Voraussetzung ist, dass ein Steuerpflichtiger größere Aufwendungen hat als die Mehrheit vergleichbarer Steuerzahler. Zu den Belastungen zählen Krankheit, Unwetterschäden oder auch Ehescheidungen. Das Vermögen des Betroffenen muss dabei aber belastet sein. Ersetzt eine Versicherung die Aufwendungen, können die Kosten nicht nochmals steuerlich angesetzt werden.
Nur eine kleine Entlastung
Allerdings können die Kosten auch nur dann als außergewöhnliche Belastungen berücksichtigt werden, wenn sie notwendig und angemessen sind. Dazu gelten für jeden Steuerpflichtigen die gleichen Merkmale, nur bei Krankheitskosten wird kein strenger Maßstab angelegt.

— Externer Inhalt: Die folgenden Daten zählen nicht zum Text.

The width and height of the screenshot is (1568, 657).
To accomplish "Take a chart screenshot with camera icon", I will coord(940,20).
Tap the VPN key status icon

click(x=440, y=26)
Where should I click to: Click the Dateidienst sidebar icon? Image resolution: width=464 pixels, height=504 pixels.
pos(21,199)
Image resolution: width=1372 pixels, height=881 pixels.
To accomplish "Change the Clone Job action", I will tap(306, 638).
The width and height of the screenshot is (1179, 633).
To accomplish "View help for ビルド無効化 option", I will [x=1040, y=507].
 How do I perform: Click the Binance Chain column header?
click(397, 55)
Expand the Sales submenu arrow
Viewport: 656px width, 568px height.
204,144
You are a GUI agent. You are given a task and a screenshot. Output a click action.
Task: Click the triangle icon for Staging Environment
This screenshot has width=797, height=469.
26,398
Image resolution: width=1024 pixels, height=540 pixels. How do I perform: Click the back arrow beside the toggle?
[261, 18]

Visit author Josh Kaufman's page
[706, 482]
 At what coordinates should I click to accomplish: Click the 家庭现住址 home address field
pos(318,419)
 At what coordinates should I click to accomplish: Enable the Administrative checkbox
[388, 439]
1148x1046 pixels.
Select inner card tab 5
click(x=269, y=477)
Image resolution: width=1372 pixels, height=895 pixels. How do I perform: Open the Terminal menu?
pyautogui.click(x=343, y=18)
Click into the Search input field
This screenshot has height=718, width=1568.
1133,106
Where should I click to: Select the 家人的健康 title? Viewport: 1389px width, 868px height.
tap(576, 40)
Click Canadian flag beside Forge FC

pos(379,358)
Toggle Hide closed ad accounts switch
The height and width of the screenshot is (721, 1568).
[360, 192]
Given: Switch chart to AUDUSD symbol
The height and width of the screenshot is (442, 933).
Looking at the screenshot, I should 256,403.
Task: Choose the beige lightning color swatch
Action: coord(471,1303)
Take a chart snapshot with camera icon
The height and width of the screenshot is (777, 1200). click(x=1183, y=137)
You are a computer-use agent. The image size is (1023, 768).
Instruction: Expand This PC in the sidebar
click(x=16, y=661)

Aber die Kosten sind nicht unbeschränkt ansetzbar. Einen Teil davon hat der Steuerpflichtige als zumutbare Eigenbelastung selbst zu tragen. Und je mehr ein Steuerpflichtiger verdient, desto höher ist der Anteil, den er nicht auf den Fiskus abwälzen kann. Bei einem Single mit einem Verdienst von 52.000 Euro beträgt die zumutbare Belastung 7 Prozent der Einkünfte, also 3640 Euro. Ein Steuerpflichtiger mit zwei Kindern trägt 4 Prozent selbst, also 2080 Euro. Doch diese Beträge können im Notfall schnell erreicht sein, also: von Anfang an Belege sammeln.
Und noch eins: Außergewöhnliche Belastungen wirken sich steuerlich nur aus, wenn der Gesamtbetrag der Einkünfte positiv ist. Selbständige, die Verluste machen, können sie in der Steuererklärung der nächsten Jahre nicht ansetzen.